Conceição Rubinger (CR): A questão dos direitos humanos já estava super presente pra mim. Marcos [Rubinger, seu marido] estava preso, e estávamos numa batalha. Eu participava de tudo! Eu fiz denúncia de tortura que ele o Simon Schwartzman1 sofreram lá dentro – discriminados como porcos judeus. Eu fiz uma representação internacional.

(…) Só que acontece o seguinte: quando uma pessoa se posiciona assim, buscando uma transformação da sociedade, de todos, eu não poderia nunca esquecer a mim mesma, como mulher. Eu sabia de coisas quando era pequena, de mulheres que apanhavam dos maridos – desde pequena ficava brava. Então pra mim isso foi assim uma beleza. Você nem imagina, depois de viver essas coisas todas, eu entrar no movimento feminista. Nossa, aquilo abriu um horizonte –  fiquei feliz. Pra mim era uma alegria fazer aquelas coisas todas.

MC): Como se dá sua contribuição ao Centro de Defesa dos Direitos da Mulher?

(CR): (…) Em Belo Horizonte, a casa da rua São Paulo não entrou no apoio da [Fundação] Ford. Éramos nós mesmas que cotizávamos e pagávamos o aluguel. Mas a Casa do Jornalista abriu seu espaço para nós e descortinou pra gente muita coisa. Na minha experiência, primeiro foi na [Faculdade de] Direito, depois pra Casa do Jornalista e depois pra rua São Paulo. Eu participei na Faculdade de Direito de duas ou três reuniões.

Nesse momento a Celina [Albano] que arrumou uma pessoa, não sei se era psicanalista, era uma pessoa que ela conhecia muito, então ele fazia um trabalho conosco.  Esse foi o 

primeiro encontro – foi um trabalho assim. Depois ele ia chamando uma por uma e fazia questões pra ver como a pessoa tinha se sentido depois do relaxamento, o que tinha pensado. E cada uma falava sua experiência. Essa foi a primeira vez. Eu não participei na Casa dos Jornalistas, eu era fresquinha no movimento – mas eu conhecia as pessoas na UFMG, onde eu trabalhava. A Celina era minha contemporânea.

* _Material de origem_:
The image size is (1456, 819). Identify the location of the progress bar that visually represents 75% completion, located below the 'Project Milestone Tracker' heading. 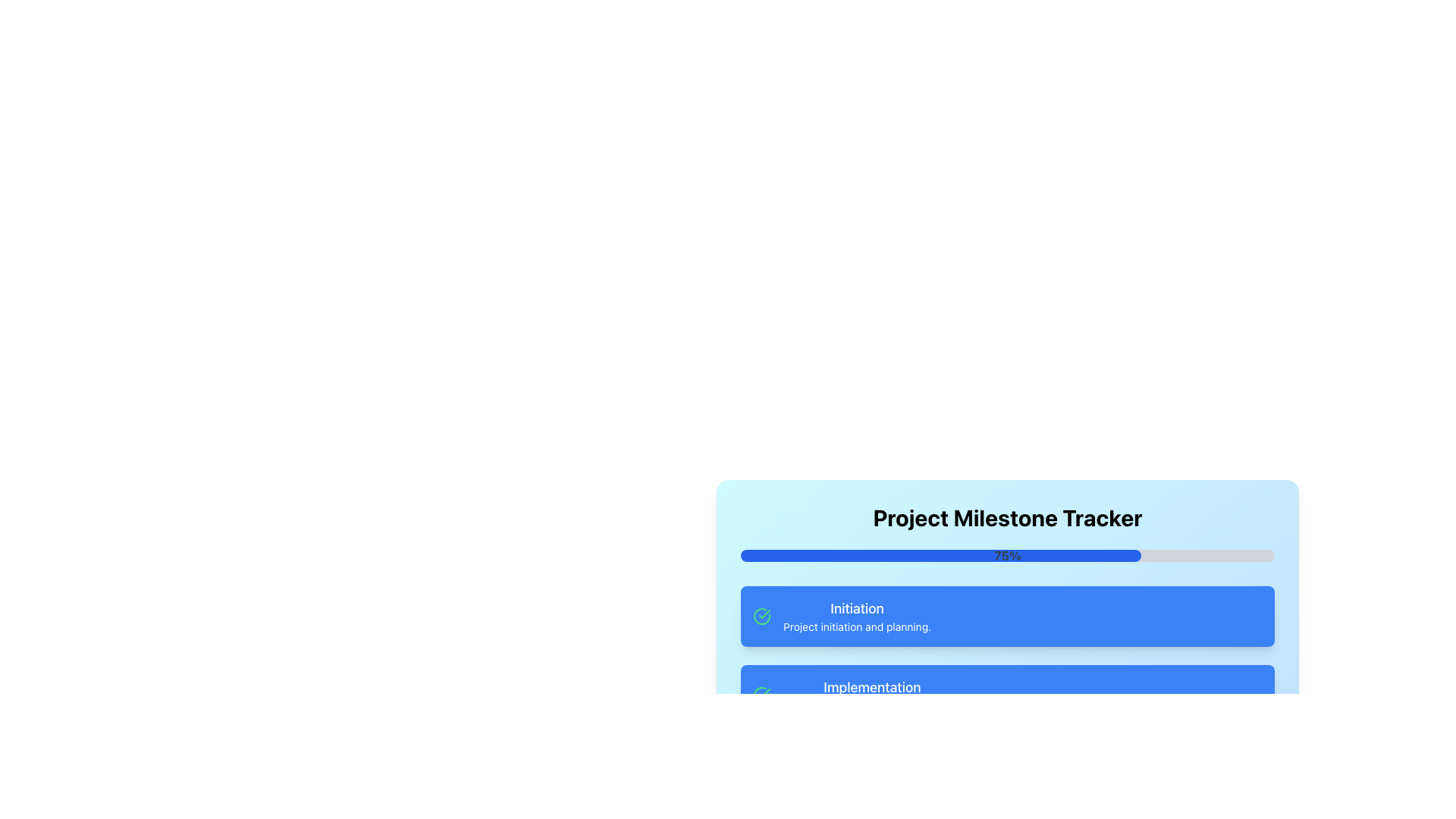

* _Conjunto de tarefas_:
1 - Responda a cada pergunta sobre a entrevista com Conceição Rubinger em uma linha:
(a) Quem estava preso quando os direitos humanos já eram uma questão presente para a entrevistada?
(b) Quem pagava o aluguel da casa da rua São Paulo?
(c) Em que instituição a entrevistada trabalhava?
2 - Liste todas as pessoas que a entrevistada cita pelo nome na entrevista com Conceição Rubinger.
Responda com base somente na entrevista, sem recorrer aos dados.

* _Respostas em ordem_:
1 -
(a) Marcos Rubinger, marido da entrevistada.
(b) As próprias mulheres, que se cotizavam para pagá-lo.
(c) Na UFMG.

2 -
Marcos Rubinger
Simon Schwartzman
Celina Albano